#### [What this task involves]
From the rows below, pull out each line that contains the word "agent" and copy those lines unchanged.

#### [Record excerpts]
— Start —
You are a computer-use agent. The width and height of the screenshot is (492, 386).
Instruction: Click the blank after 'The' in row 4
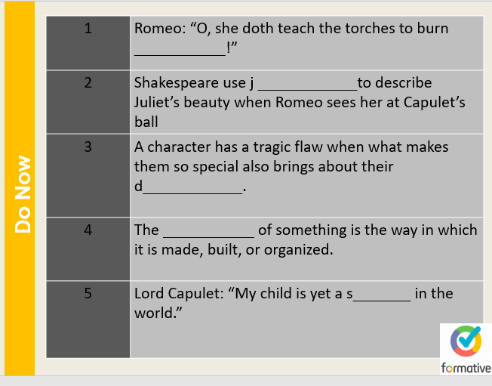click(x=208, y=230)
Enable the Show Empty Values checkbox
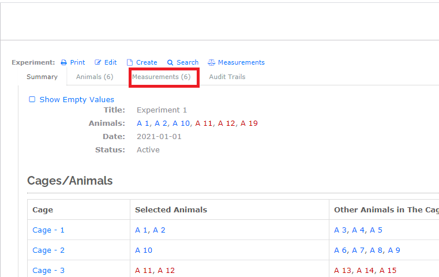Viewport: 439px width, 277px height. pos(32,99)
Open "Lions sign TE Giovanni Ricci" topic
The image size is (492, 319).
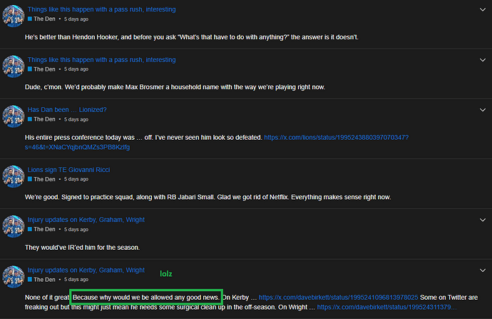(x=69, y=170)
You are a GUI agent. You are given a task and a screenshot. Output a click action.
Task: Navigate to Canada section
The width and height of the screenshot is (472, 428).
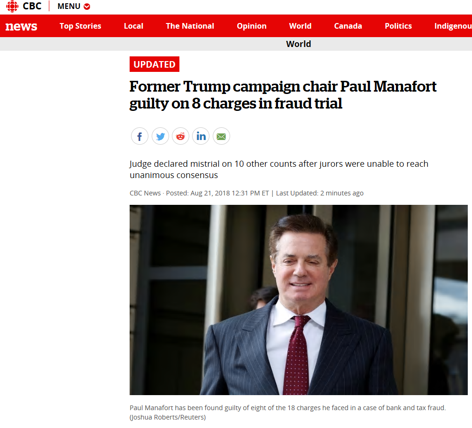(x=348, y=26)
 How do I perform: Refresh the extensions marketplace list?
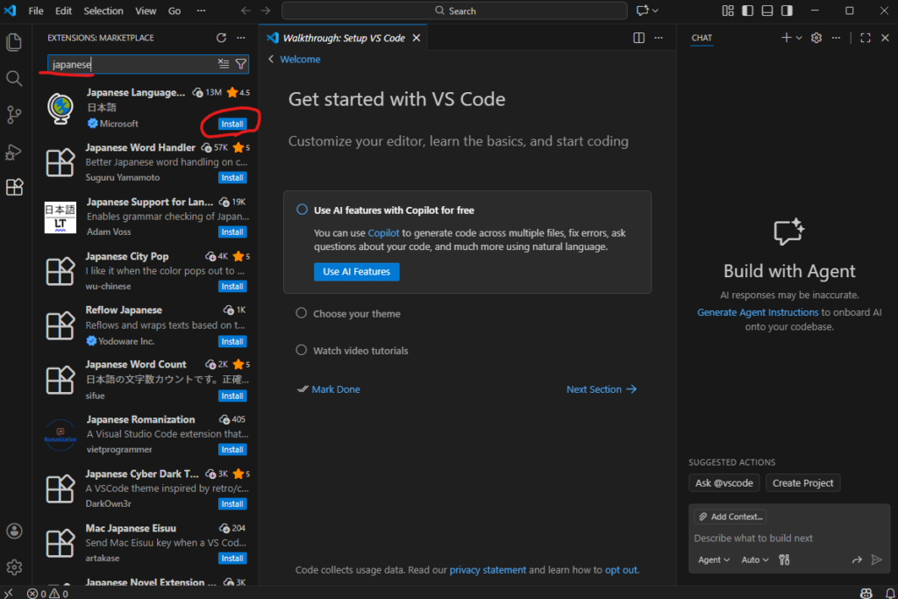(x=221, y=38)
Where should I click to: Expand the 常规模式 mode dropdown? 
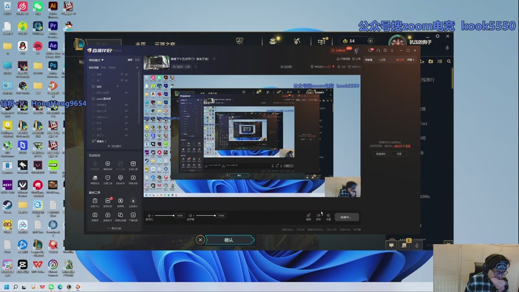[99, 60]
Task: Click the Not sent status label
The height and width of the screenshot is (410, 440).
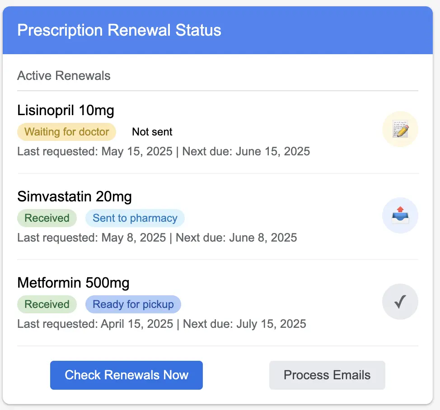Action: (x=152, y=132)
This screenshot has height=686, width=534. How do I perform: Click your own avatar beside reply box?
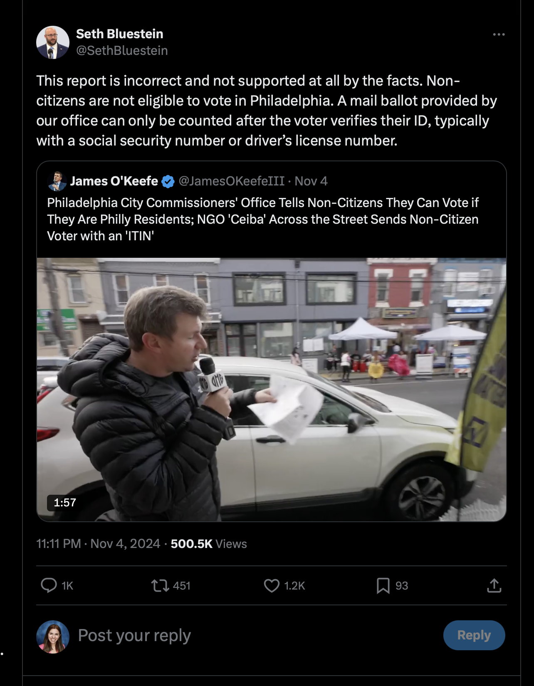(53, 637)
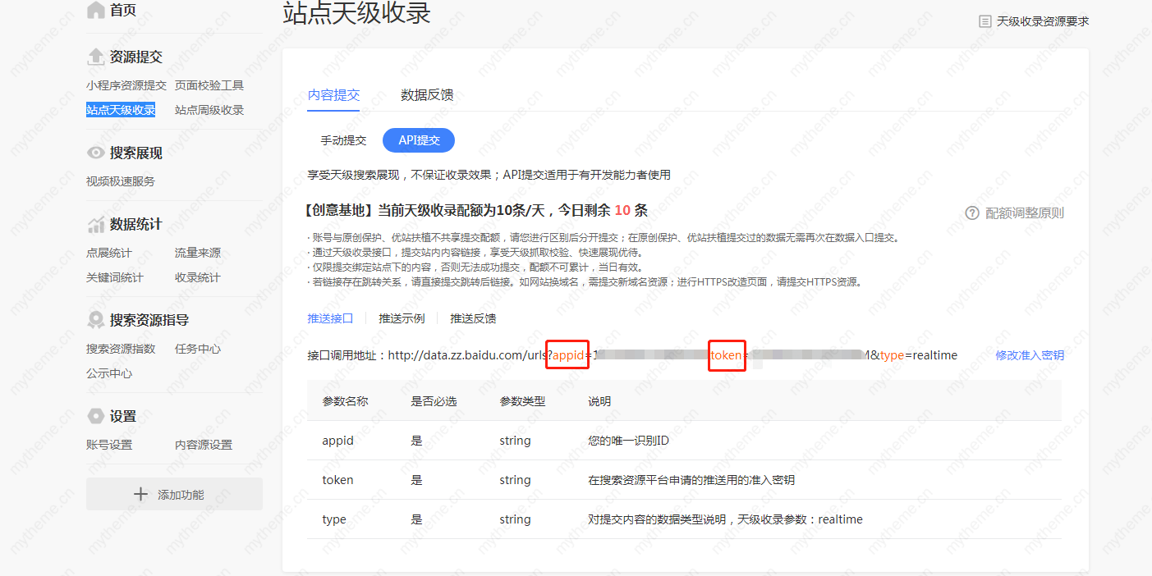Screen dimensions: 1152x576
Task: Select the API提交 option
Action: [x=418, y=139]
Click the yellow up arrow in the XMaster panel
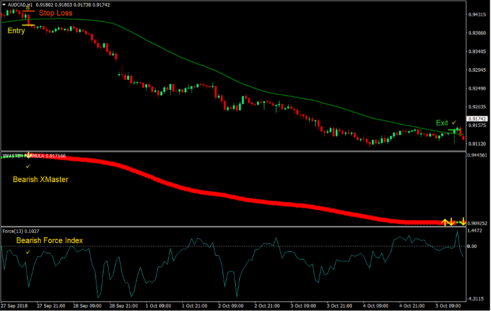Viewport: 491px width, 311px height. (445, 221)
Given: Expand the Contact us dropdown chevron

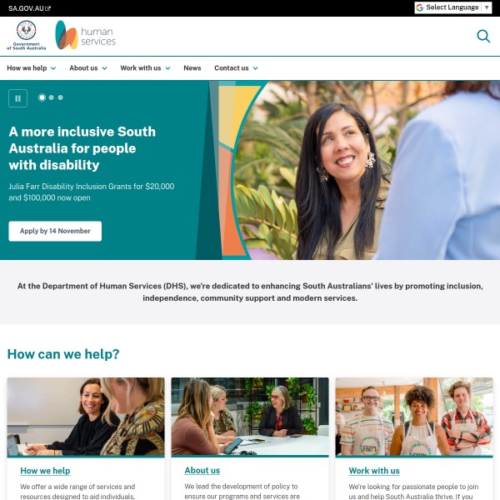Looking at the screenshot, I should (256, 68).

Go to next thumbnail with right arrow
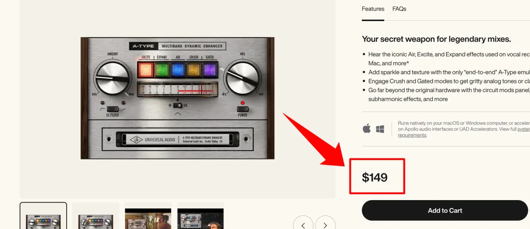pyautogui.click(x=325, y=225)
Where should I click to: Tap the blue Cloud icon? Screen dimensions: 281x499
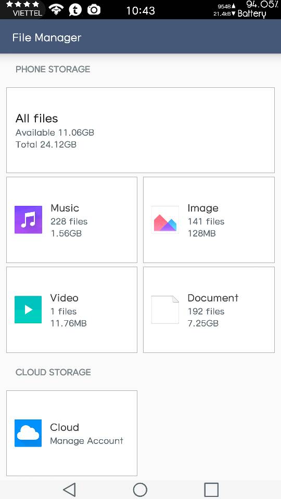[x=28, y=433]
— End —
#### [Answer to this problem]
You are a computer-use agent. The width and height of the screenshot is (492, 386).
You are a GUI agent. You are given a task and a screenshot. Output a click action.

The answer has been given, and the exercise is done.